Background In a previous study, the validation of rat bone marrow (BM) collection, processing, and analysis using the Sysmex XT‐2000iV (Sysmex Corporation, Kobe, Japan) hematology analyzer showed that the Sysmex hematology analyzer produced BM differential counts that were comparable to those obtained with microscopic differential counts. Objective This study was conducted to expand the validation of the Sysmex TNCC (total nucleated cell count) and 5‐part BM differential in cynomolgus monkeys, Beagle dogs, and CD‐1 mice, which are alternate species that are also frequently used in preclinical safety studies. Methods The Sysmex 5‐part BM differential counts were generated with a two‐step process, whereby proliferating and maturing erythroid and myeloid cells were determined by preset gating and lymphocytes were determined using species‐specific B‐ and T‐lymphocyte antibodies and a magnetic cell‐sorting method (MACS).
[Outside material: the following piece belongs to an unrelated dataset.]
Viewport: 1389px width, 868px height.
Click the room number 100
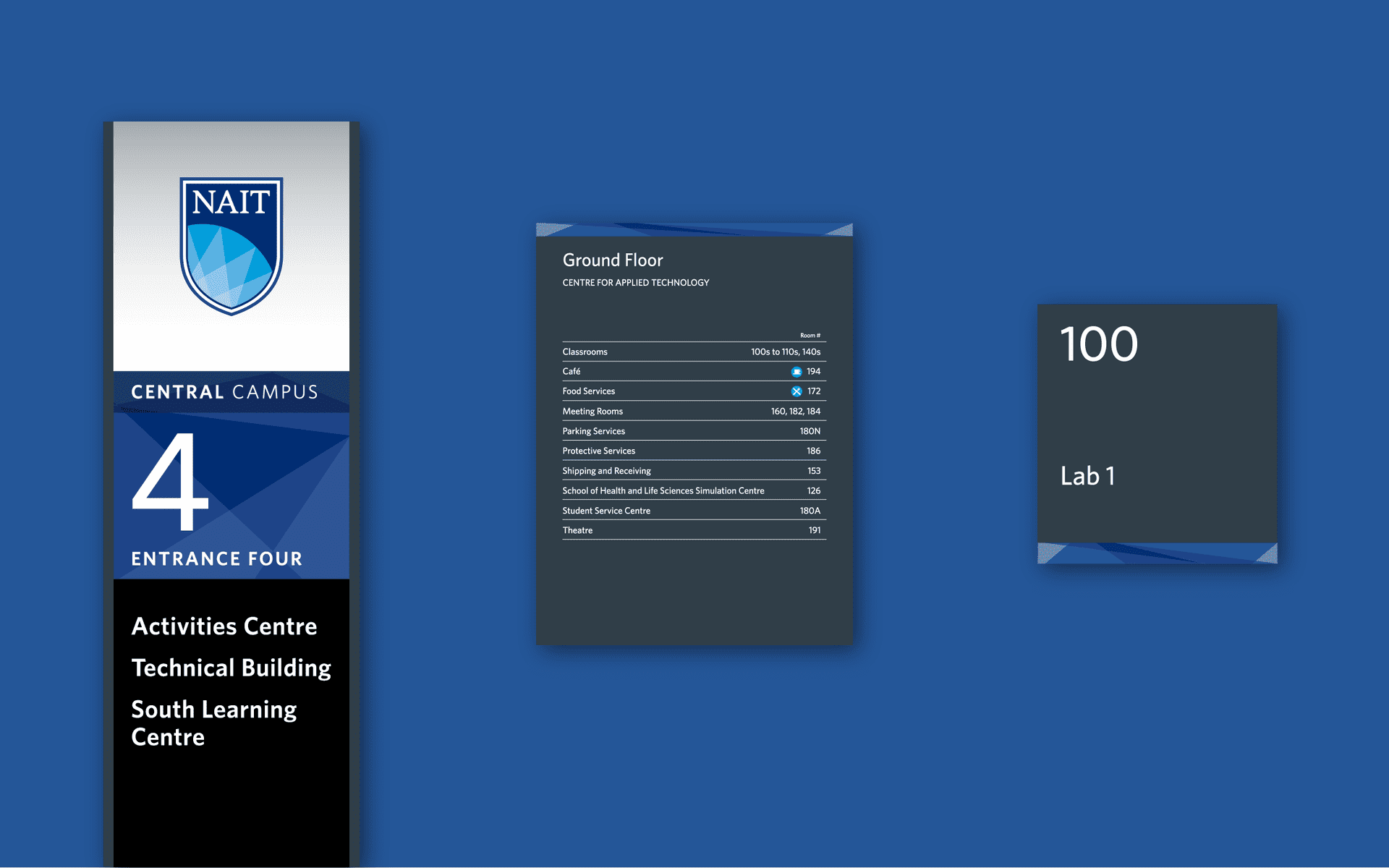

Agreement with microscopic myelograms with 500‐cell differential counts was determined from BM suspensions of 62 cynomolgus monkeys, 47 Beagle dogs, and 44 CD‐1 mice. Results The correlation coefficients between methods for myeloid to erythroid (M:E) ratios in all three species was > 0.928. The Bland‐Altman differences between methods were approximately ± 0.3 units for the M:E ratio in dogs and mice, and +0.6 and −0.4 in monkeys. The upper limits of agreement for all three species were ≤7% for maturing myeloid cells, ≤6% for maturing erythroid cells, and ≤4% for proliferating myeloid cells, proliferating erythroid cells, and lymphocytes. Conclusions The Sysmex XT‐2000iV produces an automated M:E ratio and a 5‐part differential count equivalent to microscopic differential counts in cynomolgus monkeys, Beagle dogs, and CD‐1 mice.